▸ **What the task asks**
Please retype the listing below exactly as it stands, skipping any pictures.
((
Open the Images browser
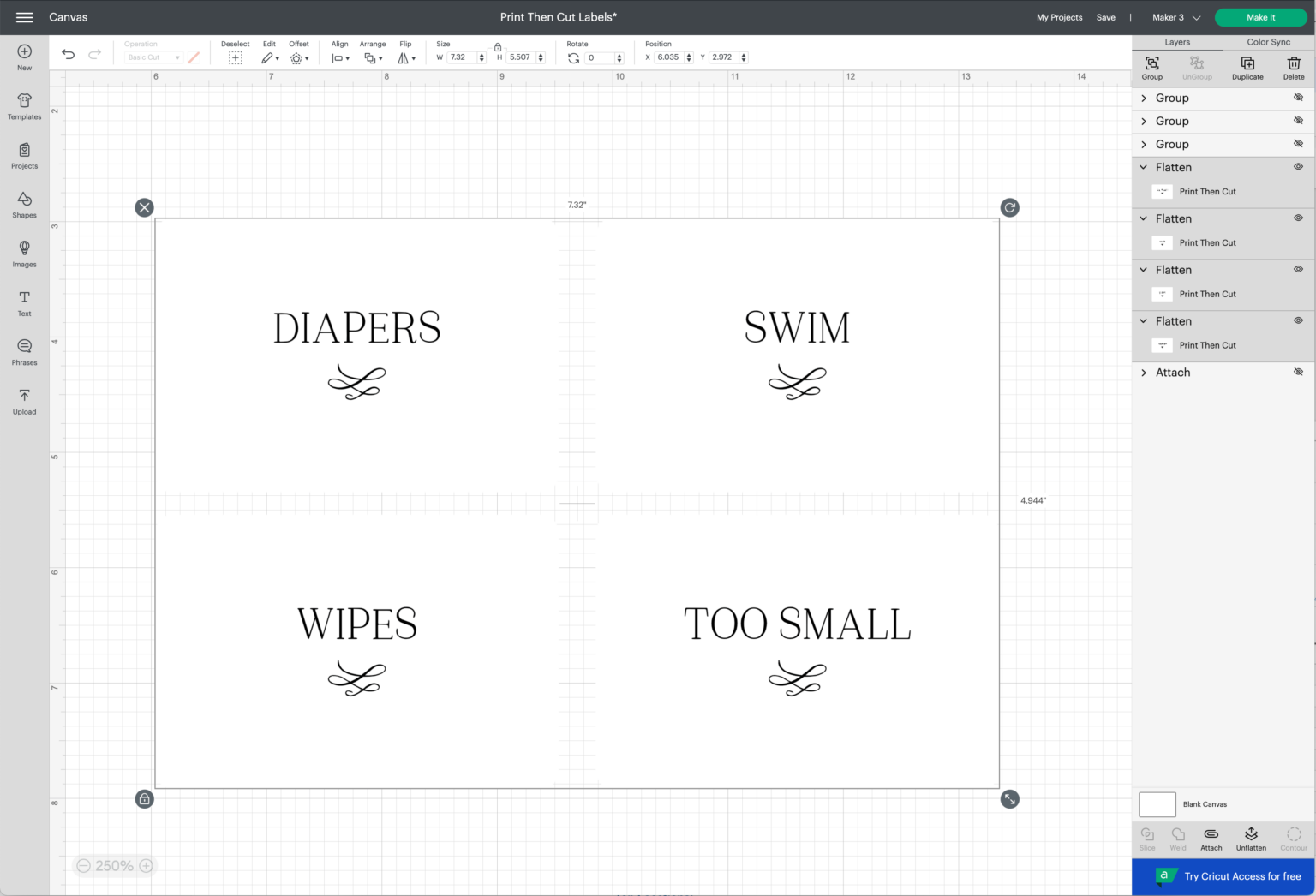This screenshot has height=896, width=1316. click(x=24, y=254)
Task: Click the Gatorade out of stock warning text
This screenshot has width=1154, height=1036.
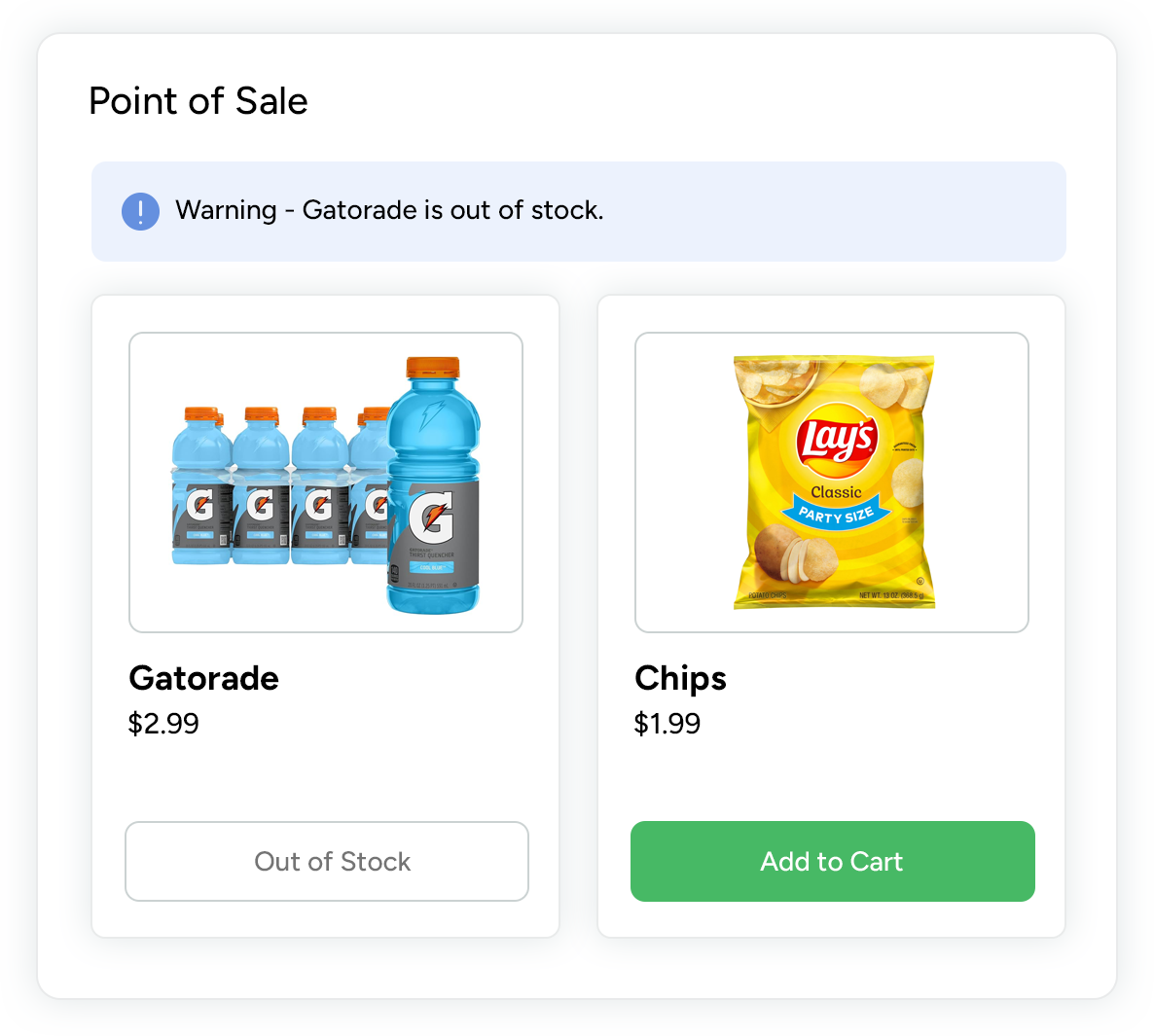Action: (x=389, y=210)
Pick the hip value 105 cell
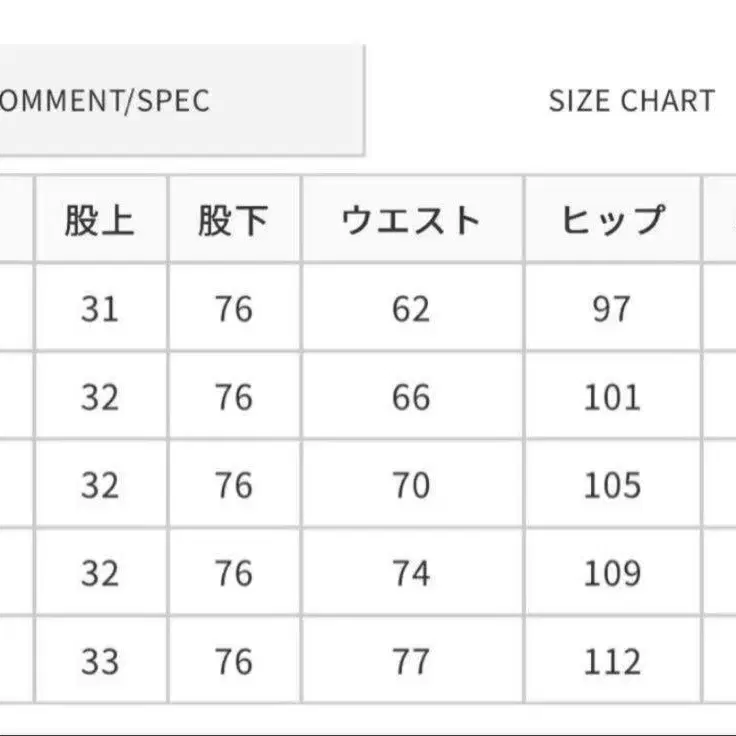736x736 pixels. pyautogui.click(x=611, y=485)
))
▸ **Solved problem**
Open the Images browser
This screenshot has height=896, width=1316. click(x=24, y=254)
Task: Click the Gatorade out of stock warning text
This screenshot has width=1154, height=1036.
Action: (x=389, y=210)
Pick the hip value 105 cell
736x736 pixels. pyautogui.click(x=611, y=485)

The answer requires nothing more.